FOR IMMEDIATE RELEASE No. COC-06-017 September 12, 2005
Sheriff's North Academy Returns to Campus
More than 120 regular and reserve Los Angeles County Sheriff's Department deputies will be trained over the next year in a new Sheriffs training facility at College of the Canyons in Valencia. Known as the Sheriffs North Academy, training will take place weekdays for the regular officers and Wednesday nights and Sundays for the reserves. A new classroom building specifically for use by the Sheriffs has been placed on campus near the softball fields to accommodate this training.
Sheriff Baca will tour the new North Academy facility and College campus beginning at 10:30 a.m., Tuesday, September 13.
Classroom training and practical exercises will be in the curriculum and it will not be uncommon for the community to see platoons of Sheriff trainees hoofing the streets of Santa Clarita as part of their physical training regimen.
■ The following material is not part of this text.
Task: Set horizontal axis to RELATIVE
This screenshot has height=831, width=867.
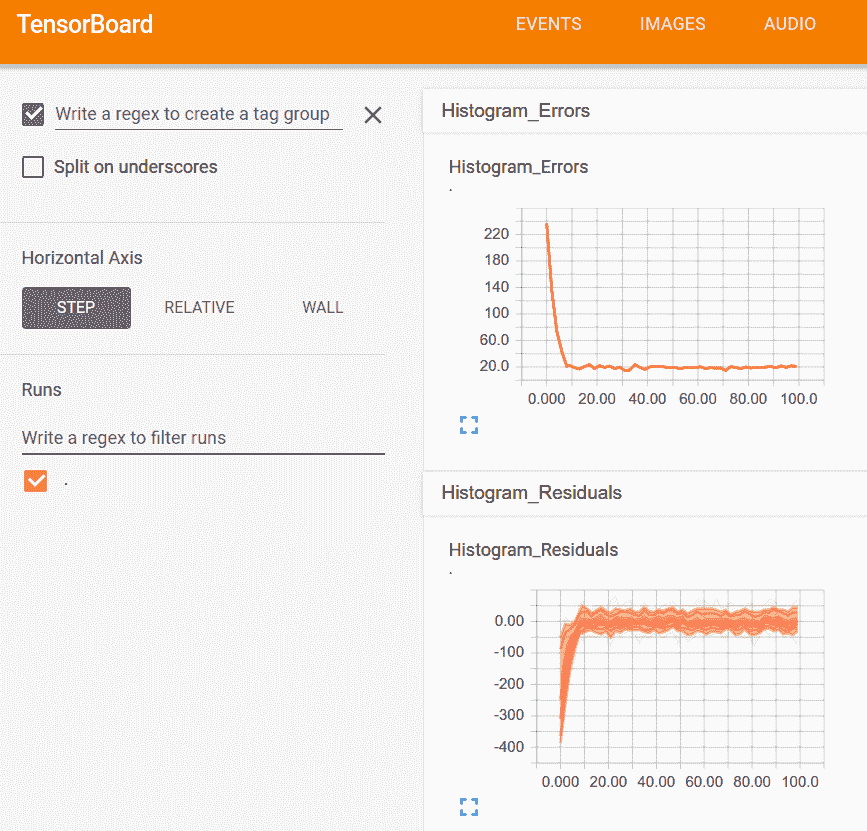Action: [x=199, y=308]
The first class of recruits began training at College of the Canyons on September 6, having spent the first two weeks of their academy training at a Whittier facility.
Nearly 50 students are in the first academy class and a second class, including asmany as 75 students, is expected to begin in January 2006. The size of the academy classes reflects a recent upturn in hiring, with many new recruits coming from the Santa Clarita, San Fernando, Simi and Antelope Valleys as well as parts of Ventura County including Thousand Oaks and Camarillo.
According to Dr. Barry Gribbons, Vice President of Institutional Development at the college, We are delighted to partner with the Sheriffs Department in reopening the North Academy on our campus and look forward to a strong partnership with the Sheriffs Department for the foreseeable future.
College of the Canyons parking lots will be used on occasion, as they have in the past, as practical training grounds for high-risk stops, so it wont be uncommon for community members to see patrol cars, flashing lights and what will look like real-life law enforcement activities occurring on college property. These activities are carefully controlled and monitored for safety and are some of the most important training the deputies undertake.
Deputies who complete the training will, in addition to the practical law enforcement skills and procedures necessary for their jobs, receive 10 units of degree-applicable, transferable credit which will allow them to advance educationally through their careers.
College of the Canyons has had a long history of training partnerships, providing in-service training for fire departments, the LAPD and the Sheriffs.